How many lines in the records below contain the word "http"? Reply with the number alone.
··· Excerpted records
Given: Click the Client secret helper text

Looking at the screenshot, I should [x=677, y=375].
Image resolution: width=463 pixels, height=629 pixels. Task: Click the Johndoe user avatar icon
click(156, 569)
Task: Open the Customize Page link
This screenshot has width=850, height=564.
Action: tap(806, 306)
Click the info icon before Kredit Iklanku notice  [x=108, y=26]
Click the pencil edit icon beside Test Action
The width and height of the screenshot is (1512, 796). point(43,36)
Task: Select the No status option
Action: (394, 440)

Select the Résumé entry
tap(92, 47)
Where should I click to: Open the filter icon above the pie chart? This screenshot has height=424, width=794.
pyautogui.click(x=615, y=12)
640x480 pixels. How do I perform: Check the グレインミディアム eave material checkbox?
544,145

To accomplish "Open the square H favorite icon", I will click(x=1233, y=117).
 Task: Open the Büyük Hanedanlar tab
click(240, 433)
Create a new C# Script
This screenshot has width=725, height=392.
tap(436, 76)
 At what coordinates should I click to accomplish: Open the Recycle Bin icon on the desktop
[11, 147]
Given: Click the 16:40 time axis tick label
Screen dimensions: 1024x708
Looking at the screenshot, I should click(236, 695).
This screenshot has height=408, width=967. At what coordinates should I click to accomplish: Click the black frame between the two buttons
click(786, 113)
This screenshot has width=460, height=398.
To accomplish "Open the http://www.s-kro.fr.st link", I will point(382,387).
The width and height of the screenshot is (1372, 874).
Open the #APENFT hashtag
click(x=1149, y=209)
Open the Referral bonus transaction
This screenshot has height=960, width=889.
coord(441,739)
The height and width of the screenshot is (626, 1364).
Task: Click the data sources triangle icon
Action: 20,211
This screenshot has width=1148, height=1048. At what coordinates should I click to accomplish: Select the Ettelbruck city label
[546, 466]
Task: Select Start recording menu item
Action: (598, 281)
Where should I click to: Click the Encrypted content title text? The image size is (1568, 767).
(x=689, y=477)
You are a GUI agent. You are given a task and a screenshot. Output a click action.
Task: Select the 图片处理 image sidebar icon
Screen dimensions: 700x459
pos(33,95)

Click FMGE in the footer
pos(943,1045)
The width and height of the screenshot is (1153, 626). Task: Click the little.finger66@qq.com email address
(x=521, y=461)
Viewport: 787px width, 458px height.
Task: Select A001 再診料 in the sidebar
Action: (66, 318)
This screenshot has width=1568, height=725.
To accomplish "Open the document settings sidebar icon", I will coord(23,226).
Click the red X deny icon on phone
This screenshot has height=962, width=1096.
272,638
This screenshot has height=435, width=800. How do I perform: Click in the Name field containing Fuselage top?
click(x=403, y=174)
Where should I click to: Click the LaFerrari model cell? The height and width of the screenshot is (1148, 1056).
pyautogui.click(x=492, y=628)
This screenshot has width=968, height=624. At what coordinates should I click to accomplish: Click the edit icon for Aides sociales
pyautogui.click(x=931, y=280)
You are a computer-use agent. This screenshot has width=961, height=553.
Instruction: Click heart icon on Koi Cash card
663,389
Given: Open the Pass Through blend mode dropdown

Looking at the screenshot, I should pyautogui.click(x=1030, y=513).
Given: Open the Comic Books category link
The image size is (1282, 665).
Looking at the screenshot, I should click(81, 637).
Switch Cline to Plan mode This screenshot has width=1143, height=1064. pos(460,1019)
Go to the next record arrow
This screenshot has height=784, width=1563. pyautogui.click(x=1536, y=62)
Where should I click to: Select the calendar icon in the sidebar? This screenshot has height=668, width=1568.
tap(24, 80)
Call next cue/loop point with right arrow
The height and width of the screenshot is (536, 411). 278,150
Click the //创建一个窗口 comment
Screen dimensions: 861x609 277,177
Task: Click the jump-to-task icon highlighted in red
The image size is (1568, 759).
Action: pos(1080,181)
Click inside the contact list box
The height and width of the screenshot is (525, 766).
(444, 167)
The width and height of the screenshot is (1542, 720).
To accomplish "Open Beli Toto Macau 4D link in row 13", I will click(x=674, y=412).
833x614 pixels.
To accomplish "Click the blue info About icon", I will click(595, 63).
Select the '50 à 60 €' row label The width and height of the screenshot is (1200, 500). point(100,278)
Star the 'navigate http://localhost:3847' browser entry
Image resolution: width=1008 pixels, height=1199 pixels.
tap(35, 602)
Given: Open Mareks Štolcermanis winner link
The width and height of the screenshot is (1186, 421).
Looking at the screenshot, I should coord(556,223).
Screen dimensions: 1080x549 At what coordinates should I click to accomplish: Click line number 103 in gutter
······
### Your response
2